Hanging in the NOC these last couple of days has confirmed one thing. Creation of content to support an information security program is an ongoing process. It starts with the identification and deployment of out-of-the-box content useful for the audience, but a good security operations plan does not stop there.
The RSA NOC team was asked to monitor a classroom on Network Forensics and present the findings after the fact. Challenge accepted! The team early on invested in the identification of assets that make up the conference. The team was already enabled to do this work!
A set of rules were selected to create a report around and provide custom views into each classroom.
From there, the team was able to drill down into sessions with the focus on the classroom and time frame.
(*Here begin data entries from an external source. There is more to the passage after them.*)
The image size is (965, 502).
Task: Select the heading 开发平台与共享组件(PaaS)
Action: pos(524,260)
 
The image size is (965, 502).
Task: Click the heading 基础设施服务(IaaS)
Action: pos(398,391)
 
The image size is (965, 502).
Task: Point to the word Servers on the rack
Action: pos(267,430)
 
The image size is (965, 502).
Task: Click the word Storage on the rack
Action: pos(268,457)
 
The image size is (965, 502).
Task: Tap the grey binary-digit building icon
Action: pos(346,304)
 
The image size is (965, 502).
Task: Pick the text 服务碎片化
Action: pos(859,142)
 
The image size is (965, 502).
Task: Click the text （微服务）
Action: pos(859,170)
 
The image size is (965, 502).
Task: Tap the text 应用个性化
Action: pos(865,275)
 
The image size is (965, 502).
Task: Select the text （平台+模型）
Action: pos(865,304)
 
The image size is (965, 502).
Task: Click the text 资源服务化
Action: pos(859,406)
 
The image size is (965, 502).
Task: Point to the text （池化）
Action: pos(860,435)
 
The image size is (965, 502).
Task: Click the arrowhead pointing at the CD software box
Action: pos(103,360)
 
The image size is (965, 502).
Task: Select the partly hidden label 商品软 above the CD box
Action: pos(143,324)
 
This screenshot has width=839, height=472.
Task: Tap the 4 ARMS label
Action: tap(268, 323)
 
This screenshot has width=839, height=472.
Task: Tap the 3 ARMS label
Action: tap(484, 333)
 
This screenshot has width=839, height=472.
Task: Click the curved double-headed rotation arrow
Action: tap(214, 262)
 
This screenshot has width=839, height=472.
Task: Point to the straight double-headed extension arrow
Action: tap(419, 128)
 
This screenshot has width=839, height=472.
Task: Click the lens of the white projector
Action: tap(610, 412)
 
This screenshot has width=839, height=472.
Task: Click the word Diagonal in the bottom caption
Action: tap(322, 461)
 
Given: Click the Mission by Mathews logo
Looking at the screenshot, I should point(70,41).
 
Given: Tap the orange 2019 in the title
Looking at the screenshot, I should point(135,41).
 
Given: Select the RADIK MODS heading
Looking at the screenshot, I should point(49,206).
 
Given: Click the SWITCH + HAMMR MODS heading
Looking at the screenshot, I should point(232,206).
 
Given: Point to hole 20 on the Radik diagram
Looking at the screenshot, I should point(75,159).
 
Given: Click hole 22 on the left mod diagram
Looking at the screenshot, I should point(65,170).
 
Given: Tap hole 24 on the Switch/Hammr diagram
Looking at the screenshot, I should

Visualizations helped to see spikes and dips of traffic and quickly pivot into them. Investigation was done easily by pivioting through meta data. Custom queries were executed combining suspicious indicators.
This enabled the team to quickly get down to handfuls of suspicious alerts and behaviors out of the thousands of events.
The full sessions of these events were reconstructed and confirmed as malicious or not. If suspected as a malware, we were able to send to the malware analysis tool for additional confirmation and information about it.
The NOC team had a lot of fun with this challenge. I felt like we got to know some of the "threat actors" in the class and could create even more targeted content going forward. All in all, the classroom reports, investigation and presentation were all completed within an afternoon and the findings presented to the classroom. I think that's pretty cool.